#### Record excerpts

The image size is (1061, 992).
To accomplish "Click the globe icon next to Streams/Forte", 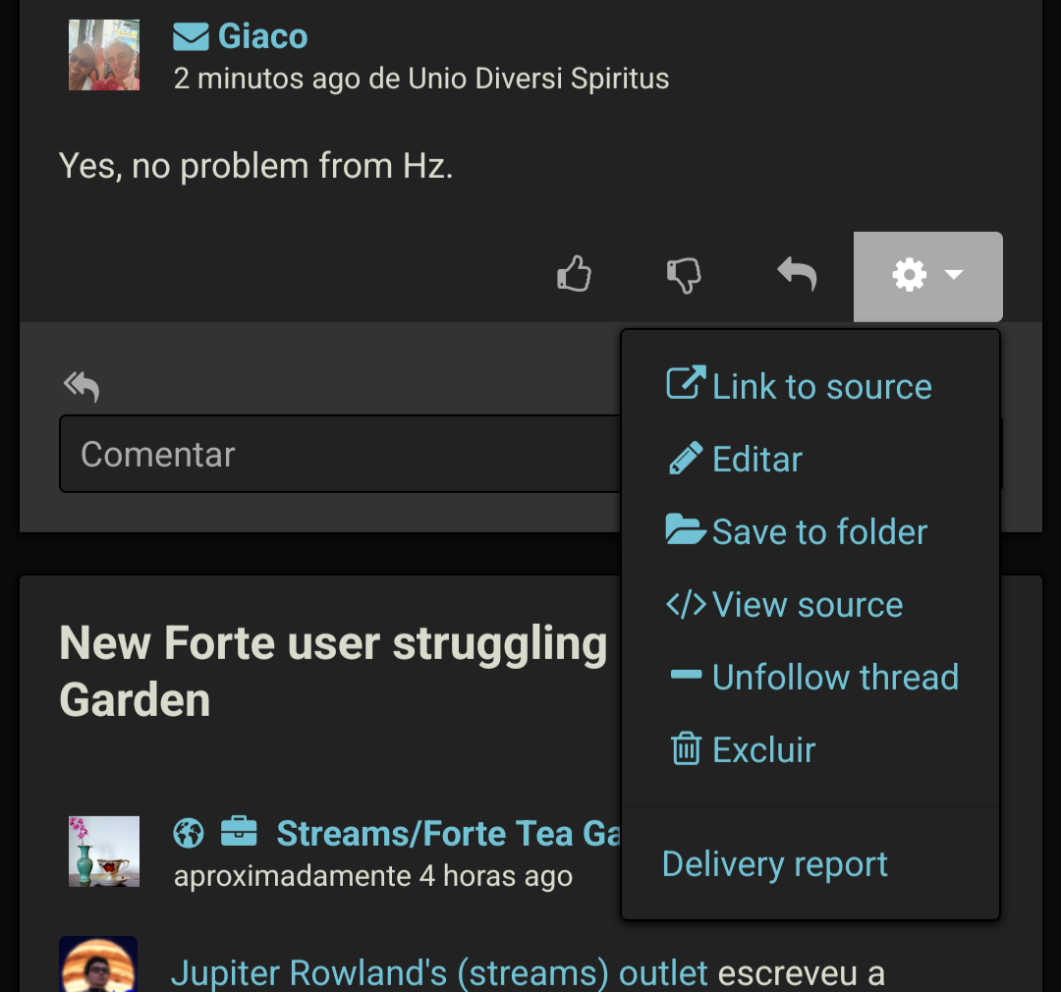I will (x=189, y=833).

########
#### Record excerpts

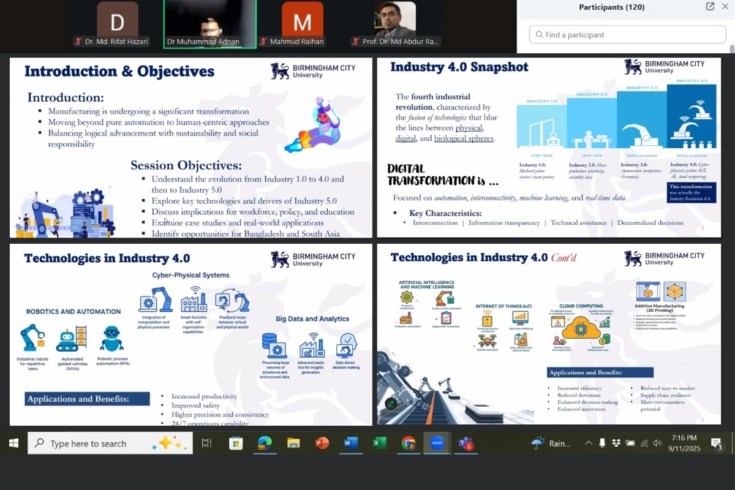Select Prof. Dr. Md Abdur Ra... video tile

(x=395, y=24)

########
#### Record excerpts

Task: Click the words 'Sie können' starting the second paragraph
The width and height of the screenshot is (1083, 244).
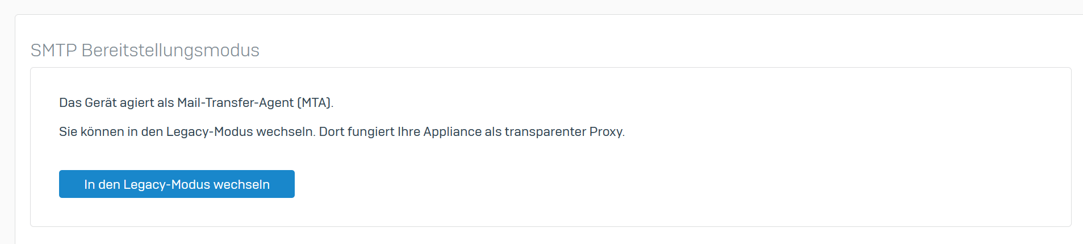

########

*Problem to work on*
Extract from the listing above the lines between the line containing "Task: Click the" and the line containing "The width and", keeping both of those lines. Output nothing else.

*The completed task*
Task: Click the words 'Sie können' starting the second paragraph
The width and height of the screenshot is (1083, 244).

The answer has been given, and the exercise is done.